The reality is much worse. Because this simplistic analysis doesn’t include any assumptions for pension spiking, nor for the catastrophic impact of retroactive pension benefit enhancements, which left pensions desperately dependent on sustained high rates of return to remain solvent. This analysis also doesn’t account for the significant retired population of pensioners who can no longer make higher annual contributions to maintain sufficient pension assets – they rely entirely on the rate of return.
In this context, readers are advised to listen to this Bloomberg interview with the City of San Jose’s Police and Fire Retirement Plan Trustee Sean Bill.
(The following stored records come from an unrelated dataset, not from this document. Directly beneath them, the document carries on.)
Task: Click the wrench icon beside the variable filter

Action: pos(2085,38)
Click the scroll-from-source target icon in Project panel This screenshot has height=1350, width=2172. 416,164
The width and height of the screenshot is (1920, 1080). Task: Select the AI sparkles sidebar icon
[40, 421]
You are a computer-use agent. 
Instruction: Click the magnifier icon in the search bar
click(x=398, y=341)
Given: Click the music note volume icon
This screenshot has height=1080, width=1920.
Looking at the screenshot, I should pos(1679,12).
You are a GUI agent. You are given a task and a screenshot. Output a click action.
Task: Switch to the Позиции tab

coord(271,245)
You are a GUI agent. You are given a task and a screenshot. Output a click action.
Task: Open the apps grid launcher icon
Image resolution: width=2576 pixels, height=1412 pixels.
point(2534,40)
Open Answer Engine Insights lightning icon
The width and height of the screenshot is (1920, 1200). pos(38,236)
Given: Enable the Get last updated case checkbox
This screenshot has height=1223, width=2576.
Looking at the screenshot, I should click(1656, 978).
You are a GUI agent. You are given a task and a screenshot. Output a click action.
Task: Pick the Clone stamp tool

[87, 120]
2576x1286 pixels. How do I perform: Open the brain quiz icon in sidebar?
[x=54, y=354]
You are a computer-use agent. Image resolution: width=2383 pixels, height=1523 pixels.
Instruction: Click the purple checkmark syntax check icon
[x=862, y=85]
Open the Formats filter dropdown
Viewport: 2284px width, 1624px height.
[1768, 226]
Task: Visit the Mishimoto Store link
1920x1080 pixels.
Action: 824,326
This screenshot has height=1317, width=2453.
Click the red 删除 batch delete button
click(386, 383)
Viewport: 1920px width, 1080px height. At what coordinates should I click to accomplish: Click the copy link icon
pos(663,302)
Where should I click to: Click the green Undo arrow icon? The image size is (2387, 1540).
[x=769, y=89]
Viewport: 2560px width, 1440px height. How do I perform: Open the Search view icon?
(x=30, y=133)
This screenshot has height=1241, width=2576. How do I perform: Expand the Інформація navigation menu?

Apparently Bill thinks that part of the solution may be to invest in hedge funds in order to “de-risk” the plan. Mr. Bill is invited to explain how hedge fund investing and other “professional” management techniques will preserve this 7.5% rate of return – in view of the debt and demographic trends discussed above.
Rather than offering suave and sanguine explanations of how America’s government worker pension funds that now manage approximately $4.0 trillion in assets are going to supposedly beat the market, pension fund managers and public sector union spokespersons ought to provide honest answers to the following questions:
- Why taxpayers should have to cover government worker pension fund losses when annual returns on investment fail to meet expectations?
- Why public employees retire on average 10-15 years earlier than private sector taxpayers, with annual pensions that are 3-4 times greater (or more) than social security?
- Why it’s appropriate that the United States is on track to pay out more each year in pensions to retired public sector workers than they will be paying out in social security to the entire remaining retired population?
- How they’ve gotten away with suggesting voters “blame Wall Street” for the economic mess facing America, when government borrowing and government pension funds are Wall Street’s primary enablers and partners?
- Why it’s ethical for taxpayer funded, government worker pension funds to invest in hedge funds whose purpose is to beat the market, when the inevitable corollary to that is even lower returns for small private investors?
And they might admit that most public employees have themselves contributed, through payroll withholding, only a small fraction of the annual contributions necessary to fund these pensions.